(Stored data entries)

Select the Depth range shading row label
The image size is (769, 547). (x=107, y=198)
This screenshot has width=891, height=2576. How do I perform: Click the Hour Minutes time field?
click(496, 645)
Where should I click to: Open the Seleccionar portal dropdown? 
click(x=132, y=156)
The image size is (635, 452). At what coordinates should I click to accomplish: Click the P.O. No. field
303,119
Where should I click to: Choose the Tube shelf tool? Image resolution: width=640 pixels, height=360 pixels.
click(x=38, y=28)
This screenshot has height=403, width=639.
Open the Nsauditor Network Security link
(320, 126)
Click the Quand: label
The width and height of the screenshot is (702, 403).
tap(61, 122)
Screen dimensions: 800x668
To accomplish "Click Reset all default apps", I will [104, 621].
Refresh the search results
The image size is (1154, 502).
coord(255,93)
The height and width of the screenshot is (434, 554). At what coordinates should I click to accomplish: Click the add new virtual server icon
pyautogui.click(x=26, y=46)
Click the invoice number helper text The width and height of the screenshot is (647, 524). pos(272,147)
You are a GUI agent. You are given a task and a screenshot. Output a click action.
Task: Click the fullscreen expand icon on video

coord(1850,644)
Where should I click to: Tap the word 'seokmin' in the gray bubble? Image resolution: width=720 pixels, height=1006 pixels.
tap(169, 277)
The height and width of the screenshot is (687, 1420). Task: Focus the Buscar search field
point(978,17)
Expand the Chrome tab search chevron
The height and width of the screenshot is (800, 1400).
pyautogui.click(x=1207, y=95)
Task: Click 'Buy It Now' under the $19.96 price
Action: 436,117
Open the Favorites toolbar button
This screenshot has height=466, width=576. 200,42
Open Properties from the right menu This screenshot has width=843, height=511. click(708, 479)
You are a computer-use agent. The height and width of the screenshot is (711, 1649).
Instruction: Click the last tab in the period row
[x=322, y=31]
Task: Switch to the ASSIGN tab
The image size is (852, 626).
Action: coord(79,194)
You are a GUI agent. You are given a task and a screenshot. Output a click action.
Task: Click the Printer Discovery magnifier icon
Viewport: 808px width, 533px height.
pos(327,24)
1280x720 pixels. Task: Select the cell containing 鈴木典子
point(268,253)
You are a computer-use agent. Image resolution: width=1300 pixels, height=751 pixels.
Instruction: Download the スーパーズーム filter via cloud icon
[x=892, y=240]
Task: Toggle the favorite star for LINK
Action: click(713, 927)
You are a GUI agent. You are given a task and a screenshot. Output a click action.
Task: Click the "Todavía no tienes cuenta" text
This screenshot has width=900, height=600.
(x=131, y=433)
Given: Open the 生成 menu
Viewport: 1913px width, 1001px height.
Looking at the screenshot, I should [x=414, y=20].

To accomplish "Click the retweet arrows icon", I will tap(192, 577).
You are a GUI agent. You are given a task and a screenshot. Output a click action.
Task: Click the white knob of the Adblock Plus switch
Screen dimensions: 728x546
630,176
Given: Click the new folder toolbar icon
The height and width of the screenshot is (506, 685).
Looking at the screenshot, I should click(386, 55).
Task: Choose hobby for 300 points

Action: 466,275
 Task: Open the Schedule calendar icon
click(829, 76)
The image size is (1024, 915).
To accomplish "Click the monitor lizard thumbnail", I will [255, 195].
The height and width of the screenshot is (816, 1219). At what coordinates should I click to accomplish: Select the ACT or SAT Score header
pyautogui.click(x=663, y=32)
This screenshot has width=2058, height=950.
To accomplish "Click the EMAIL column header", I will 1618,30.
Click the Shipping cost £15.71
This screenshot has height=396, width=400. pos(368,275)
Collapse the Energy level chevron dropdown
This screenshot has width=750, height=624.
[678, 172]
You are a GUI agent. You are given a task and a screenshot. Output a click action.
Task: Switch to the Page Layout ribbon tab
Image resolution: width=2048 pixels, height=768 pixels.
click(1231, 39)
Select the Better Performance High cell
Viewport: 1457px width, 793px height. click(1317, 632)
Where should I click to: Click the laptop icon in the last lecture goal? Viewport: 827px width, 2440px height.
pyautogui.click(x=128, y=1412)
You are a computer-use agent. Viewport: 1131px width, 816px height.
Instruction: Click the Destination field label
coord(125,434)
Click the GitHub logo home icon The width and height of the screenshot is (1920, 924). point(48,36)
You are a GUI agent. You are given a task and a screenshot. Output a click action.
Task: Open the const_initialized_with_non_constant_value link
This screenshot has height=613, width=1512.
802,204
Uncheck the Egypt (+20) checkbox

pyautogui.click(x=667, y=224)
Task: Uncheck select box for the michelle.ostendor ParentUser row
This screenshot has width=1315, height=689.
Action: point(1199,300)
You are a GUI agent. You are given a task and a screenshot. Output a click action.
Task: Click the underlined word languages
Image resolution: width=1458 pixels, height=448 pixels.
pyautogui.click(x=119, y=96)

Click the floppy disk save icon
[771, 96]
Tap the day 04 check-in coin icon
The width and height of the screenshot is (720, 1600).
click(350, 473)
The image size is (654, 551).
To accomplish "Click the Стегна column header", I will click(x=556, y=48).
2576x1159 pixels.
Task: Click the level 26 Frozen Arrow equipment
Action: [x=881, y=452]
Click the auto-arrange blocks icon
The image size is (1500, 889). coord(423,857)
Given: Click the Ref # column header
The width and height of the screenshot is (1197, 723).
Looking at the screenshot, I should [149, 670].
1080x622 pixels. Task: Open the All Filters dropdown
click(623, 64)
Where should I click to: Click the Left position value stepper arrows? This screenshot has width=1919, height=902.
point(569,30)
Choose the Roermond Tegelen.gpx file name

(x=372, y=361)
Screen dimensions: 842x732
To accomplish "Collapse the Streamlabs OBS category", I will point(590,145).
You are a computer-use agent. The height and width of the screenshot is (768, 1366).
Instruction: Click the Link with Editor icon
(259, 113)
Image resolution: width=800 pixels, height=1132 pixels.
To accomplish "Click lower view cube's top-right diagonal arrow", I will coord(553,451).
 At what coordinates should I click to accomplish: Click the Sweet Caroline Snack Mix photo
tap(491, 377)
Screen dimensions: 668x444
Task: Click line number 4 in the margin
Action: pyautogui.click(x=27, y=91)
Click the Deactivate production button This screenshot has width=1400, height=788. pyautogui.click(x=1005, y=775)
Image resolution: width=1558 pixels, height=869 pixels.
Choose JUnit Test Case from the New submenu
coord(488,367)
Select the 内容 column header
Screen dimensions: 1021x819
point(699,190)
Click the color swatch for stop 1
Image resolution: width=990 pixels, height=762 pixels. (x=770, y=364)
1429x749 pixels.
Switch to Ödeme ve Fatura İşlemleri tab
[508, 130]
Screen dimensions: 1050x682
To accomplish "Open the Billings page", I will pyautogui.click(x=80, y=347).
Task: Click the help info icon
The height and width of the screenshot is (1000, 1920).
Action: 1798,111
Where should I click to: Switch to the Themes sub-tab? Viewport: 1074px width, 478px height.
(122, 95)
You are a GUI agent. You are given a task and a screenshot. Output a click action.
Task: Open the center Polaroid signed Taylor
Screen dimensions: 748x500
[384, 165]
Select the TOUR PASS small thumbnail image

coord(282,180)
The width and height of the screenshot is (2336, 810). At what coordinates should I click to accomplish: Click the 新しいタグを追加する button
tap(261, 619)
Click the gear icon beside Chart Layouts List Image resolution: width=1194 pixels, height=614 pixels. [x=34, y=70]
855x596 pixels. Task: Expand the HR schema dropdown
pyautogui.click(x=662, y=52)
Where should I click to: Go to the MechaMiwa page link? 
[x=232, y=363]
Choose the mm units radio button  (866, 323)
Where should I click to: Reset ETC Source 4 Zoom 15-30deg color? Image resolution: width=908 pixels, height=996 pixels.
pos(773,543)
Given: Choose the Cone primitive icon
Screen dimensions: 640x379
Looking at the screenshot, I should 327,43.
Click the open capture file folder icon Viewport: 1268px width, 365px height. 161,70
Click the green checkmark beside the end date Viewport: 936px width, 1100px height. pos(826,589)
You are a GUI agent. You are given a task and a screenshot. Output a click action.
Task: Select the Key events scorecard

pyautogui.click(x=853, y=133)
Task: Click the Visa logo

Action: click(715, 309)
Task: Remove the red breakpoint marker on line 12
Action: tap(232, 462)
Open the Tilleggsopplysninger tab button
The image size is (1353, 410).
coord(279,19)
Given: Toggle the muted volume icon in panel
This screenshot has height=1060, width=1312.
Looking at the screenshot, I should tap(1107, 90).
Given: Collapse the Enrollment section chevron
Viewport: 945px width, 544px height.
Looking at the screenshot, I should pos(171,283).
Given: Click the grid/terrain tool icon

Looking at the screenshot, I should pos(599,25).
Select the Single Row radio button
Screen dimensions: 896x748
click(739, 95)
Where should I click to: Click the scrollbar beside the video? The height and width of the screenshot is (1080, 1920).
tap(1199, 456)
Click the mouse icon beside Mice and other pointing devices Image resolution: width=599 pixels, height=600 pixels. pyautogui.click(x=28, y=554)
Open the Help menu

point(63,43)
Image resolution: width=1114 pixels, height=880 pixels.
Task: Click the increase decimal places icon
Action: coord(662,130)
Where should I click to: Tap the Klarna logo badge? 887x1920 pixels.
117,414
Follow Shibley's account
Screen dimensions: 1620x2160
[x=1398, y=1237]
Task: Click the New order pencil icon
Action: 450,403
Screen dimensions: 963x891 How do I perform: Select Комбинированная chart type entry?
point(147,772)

> **Exercise directions**:
Collect the lines of the records that include the string "Collapse".

> **Result of this exercise**:
Collapse the Energy level chevron dropdown
To accomplish "Collapse the Streamlabs OBS category", I will point(590,145).
Given: Collapse the Enrollment section chevron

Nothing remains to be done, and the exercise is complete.